The Death of Marcus Aurelius

Monday, November 5, 2018

Marcus Aurelius, Meditations 7.48


This is a fine saying of Plato: That he who is discoursing about men should look also at earthly things as if he viewed them from some higher place.

He should look at them in their assemblies, armies, agricultural labors, marriages, treaties, births, deaths, noise of the courts of justice, desert places, various nations of barbarians, feasts, lamentations, markets, a mixture of all things and an orderly combination of contraries.

—Marcus Aurelius, Meditations, Book 7 (tr Long)

If I see the world only through the lenses of my own feelings, my attractions and aversions, I am really only seeing myself imposed on everything around me, and so everything will take on the tint of my prejudice. Good and evil become what is pleasant or unpleasant for me, right and wrong whatever is convenient or inconvenient for me.

There is a better way. I can move beyond the influence of my own impressions, and I can take mastery over them. I can try to see things not only as they are for me, but also as they are in and of themselves. I can seek to find a loftier perspective, where I don’t just notice this or that part, but I can appreciate a sense of the whole. Anything that may have appeared as overwhelming, pointless, or unfair when viewed from too close can now perhaps be seen in a proper context from further away.

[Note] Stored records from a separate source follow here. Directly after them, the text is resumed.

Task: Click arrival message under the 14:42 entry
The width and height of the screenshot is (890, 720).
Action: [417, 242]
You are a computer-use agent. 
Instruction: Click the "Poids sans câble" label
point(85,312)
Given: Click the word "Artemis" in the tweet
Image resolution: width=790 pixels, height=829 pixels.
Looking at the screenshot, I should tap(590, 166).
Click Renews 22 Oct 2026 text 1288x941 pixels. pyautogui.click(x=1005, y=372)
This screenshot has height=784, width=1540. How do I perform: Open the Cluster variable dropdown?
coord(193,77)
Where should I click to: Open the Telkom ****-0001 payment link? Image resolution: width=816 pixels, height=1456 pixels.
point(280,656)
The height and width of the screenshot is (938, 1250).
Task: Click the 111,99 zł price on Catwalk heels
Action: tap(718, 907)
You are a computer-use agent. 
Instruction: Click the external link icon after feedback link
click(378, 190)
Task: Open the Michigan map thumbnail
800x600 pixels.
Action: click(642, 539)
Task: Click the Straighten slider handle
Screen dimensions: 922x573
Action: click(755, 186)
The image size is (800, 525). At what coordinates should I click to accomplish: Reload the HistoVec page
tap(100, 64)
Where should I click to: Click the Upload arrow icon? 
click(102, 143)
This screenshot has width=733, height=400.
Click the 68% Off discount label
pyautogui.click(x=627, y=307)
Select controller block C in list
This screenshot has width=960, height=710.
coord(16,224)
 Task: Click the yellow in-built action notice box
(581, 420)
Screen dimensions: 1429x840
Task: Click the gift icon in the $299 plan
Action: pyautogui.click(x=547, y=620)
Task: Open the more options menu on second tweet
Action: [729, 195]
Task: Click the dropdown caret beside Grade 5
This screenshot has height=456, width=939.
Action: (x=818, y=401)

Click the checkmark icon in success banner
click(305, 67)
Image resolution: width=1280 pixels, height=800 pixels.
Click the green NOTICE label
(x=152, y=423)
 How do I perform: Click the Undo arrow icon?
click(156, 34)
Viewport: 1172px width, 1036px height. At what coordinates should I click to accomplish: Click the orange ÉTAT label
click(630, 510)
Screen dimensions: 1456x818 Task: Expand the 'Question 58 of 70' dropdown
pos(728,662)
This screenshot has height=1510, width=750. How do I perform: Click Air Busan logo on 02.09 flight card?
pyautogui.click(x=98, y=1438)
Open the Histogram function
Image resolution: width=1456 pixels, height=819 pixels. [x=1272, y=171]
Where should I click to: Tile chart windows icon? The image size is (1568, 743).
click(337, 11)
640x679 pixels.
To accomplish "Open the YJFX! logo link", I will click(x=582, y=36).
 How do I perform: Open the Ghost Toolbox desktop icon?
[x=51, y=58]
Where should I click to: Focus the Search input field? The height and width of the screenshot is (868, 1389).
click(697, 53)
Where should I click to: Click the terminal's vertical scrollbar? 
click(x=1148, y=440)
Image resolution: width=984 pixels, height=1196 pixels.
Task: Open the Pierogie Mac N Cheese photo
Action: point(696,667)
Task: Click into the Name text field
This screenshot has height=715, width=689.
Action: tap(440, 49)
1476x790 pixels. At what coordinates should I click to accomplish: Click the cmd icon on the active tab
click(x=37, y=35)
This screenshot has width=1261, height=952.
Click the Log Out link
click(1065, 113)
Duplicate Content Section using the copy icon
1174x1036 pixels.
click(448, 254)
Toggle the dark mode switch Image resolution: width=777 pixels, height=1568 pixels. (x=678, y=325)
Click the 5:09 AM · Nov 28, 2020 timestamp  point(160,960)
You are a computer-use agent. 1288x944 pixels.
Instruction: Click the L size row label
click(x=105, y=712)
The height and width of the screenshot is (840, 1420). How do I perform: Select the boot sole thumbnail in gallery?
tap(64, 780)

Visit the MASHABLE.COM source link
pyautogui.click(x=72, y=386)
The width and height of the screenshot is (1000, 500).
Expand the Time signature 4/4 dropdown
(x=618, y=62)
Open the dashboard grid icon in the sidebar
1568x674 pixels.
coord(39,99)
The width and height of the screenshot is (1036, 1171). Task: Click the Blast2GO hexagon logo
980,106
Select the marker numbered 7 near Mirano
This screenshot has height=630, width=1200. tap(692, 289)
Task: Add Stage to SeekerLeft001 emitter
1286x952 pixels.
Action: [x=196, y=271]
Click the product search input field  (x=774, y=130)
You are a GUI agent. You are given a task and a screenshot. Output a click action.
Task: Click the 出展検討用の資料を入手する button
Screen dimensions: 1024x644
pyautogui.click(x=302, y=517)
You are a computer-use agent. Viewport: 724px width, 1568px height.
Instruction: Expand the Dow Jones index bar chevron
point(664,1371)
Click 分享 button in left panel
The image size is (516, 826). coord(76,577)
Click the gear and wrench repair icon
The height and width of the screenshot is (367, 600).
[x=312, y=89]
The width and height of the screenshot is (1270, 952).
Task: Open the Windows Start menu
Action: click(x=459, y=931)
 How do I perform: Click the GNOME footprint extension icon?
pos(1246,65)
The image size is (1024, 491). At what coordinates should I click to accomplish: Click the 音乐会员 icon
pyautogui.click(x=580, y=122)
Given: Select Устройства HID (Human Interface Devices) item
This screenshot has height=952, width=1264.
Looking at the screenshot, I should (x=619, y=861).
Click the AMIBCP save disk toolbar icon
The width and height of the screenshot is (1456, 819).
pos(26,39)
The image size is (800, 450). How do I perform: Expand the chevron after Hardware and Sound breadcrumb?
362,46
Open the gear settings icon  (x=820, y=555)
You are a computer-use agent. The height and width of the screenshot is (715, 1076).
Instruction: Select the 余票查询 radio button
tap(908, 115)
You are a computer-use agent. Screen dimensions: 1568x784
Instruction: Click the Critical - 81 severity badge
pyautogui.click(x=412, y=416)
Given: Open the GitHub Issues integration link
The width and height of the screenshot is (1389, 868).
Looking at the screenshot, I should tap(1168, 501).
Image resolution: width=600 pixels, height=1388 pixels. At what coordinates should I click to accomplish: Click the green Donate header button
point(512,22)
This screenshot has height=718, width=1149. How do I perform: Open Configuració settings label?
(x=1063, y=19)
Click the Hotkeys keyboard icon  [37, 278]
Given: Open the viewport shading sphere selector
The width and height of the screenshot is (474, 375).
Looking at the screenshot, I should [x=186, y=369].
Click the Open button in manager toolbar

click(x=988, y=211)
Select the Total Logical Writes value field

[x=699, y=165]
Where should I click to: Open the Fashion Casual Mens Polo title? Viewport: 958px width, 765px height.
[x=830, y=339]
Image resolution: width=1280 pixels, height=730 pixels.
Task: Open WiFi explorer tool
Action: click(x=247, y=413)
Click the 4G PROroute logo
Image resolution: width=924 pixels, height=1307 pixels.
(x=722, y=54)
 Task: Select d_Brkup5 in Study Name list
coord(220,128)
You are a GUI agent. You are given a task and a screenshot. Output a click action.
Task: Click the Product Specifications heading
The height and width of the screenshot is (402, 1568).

When I can appreciate the order and purpose of the relationships within all of Nature, so much of the frustration and conflict I assumed can pass away. There are so many things in this world, all distinct and different in their own way, but all of them play their own part. There are so many changes happening at all times, the constant tension of opposites, but all of them exist within a harmony.

As a child, I would always love seeing the scenery from the top of a mountain, or the city from the top of a skyscraper. There was a certain sense of awe in it, as well as of peace. In later years, I would think of that line from Browning:

God's in his heaven—
All's right with the world!

Recently, my wife dropped me off at the airport early one morning for a trip back to Boston. There was much worry on my mind, about never seeming to be able to make ends meet, about how unhappy my children seemed at their school, about all the nastiness, abuse, and petty politics at my work. I was even concerned that another trip back to where I grew up would wake up too many sleeping demons.

So I peered out the window as the plane took off, and got lost in the view as we flew ever higher. I noticed certain landmarks down below, and realized our path would take us straight over the little town I now lived in. I could still see individual houses, and the little colored specks of moving cars. I looked very carefully, and spotted my own house, with our bright blue car in the driveway. They had already made it home, and were surely having breakfast.

It was seeing that little corner of my own life as a part of the much bigger world around it that helped me, then and there, to understand and accept that world as it was, not merely as I would desire it to be. A bit of height helped to give me that context.